Le sue visite e i suoi commenti si estendono a molti luoghi che aveva conosciuto in precedenza, forse nella sua infanzia, e tutti, a loro modo, corrispondono alla descrizione di cui sopra. In America ci sono ancora città ricche e persino sfarzose, ma quando tiriamo indietro il sipario e osserviamo l’intero palcoscenico, oggi vediamo una preponderanza di degrado. Detroit, Chicago, molte città della California, gran parte della Florida e molte altre ancora, con non solo quartieri ma intere contee e aree più vaste che stanno marcendo dall’interno. Le grandi aziende non ci sono più, i posti di lavoro non ci sono più, la ricchezza non c’è più; rimangono solo scheletri in decomposizione a ricordarci quello che c’era una volta. Gran parte dell’America di oggi è costituita da sfasciacarrozze, case abbandonate, baraccopoli senza vita, lotti vuoti, carcasse arrugginite di fabbriche e case piene di disperazione.

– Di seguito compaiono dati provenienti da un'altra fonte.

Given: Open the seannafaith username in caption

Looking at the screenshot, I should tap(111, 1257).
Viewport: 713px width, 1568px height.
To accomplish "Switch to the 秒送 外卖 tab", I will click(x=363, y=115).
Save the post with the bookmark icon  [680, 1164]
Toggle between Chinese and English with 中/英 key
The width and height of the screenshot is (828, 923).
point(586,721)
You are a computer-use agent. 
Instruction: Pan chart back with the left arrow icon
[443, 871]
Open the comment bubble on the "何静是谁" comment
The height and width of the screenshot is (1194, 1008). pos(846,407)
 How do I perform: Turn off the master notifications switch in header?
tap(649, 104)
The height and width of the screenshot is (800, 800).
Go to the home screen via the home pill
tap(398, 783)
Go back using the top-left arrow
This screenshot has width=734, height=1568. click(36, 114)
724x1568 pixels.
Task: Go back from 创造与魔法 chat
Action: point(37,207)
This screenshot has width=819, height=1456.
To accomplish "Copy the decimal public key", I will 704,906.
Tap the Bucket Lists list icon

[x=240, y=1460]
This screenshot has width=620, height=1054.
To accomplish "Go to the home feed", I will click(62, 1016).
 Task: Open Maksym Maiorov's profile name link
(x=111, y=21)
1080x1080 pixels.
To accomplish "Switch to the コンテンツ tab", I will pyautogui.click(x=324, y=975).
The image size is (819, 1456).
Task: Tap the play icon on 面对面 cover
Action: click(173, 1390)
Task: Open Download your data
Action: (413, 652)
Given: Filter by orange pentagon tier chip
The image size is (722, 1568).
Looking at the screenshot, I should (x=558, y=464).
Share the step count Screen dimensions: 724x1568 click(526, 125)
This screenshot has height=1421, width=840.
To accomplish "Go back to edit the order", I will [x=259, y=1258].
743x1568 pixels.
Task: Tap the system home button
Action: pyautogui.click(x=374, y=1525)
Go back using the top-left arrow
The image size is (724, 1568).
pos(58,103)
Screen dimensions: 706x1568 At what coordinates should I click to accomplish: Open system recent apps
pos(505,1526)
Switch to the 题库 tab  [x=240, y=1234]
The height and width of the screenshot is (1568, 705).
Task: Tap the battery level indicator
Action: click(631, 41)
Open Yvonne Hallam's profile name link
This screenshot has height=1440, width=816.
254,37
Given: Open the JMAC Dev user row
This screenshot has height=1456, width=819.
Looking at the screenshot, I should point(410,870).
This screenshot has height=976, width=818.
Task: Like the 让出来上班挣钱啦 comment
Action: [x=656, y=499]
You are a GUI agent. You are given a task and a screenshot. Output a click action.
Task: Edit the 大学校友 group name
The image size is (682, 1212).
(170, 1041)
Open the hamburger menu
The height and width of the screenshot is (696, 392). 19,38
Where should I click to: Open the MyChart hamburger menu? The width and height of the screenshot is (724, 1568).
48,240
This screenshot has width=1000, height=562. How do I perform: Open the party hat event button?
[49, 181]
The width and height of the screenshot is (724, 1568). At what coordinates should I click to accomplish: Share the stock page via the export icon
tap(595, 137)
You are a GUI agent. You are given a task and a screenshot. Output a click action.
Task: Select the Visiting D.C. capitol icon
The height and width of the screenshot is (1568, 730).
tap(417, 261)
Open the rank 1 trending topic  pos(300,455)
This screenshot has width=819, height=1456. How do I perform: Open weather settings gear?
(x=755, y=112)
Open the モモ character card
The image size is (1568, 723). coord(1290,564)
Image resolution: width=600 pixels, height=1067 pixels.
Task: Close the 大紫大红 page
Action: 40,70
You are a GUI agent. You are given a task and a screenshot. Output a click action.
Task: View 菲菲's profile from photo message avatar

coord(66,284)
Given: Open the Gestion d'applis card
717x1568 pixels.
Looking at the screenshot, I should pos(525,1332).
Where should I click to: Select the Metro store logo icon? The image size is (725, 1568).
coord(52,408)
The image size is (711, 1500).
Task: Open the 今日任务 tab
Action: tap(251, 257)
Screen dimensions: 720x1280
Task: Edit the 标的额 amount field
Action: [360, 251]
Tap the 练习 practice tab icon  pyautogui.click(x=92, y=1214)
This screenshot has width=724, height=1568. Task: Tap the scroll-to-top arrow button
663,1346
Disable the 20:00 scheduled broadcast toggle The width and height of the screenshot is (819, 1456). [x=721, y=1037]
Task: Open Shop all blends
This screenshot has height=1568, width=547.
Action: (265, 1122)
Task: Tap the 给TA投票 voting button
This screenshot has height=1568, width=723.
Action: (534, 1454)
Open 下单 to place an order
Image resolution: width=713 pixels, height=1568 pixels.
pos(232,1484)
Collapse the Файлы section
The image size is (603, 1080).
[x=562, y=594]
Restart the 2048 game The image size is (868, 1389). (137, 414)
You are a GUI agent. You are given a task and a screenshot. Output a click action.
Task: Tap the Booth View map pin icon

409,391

“La California è diventata uno Stato fallito. La crisi della California non è affatto unica. Quel sogno è morto. Le politiche adottate nella seconda metà del XX secolo hanno finito per minarlo. La rivolta fiscale della fine degli anni ’70 ha smantellato il sogno per consentire a pochi eletti di continuare a goderne. Le grandi aziende e le élite hanno scelto di ristrutturare il governo dello Stato per tagliare fuori tutti gli altri dai servizi pubblici, preservando i propri sussidi”. Bill Bryson ha dichiarato in un’intervista al Telegraph britannico: “L’America, durante la mia vita, si è impegnata in lunghe campagne per rendere tutto il più brutto possibile. Lo trovo straziante e deludente” [22].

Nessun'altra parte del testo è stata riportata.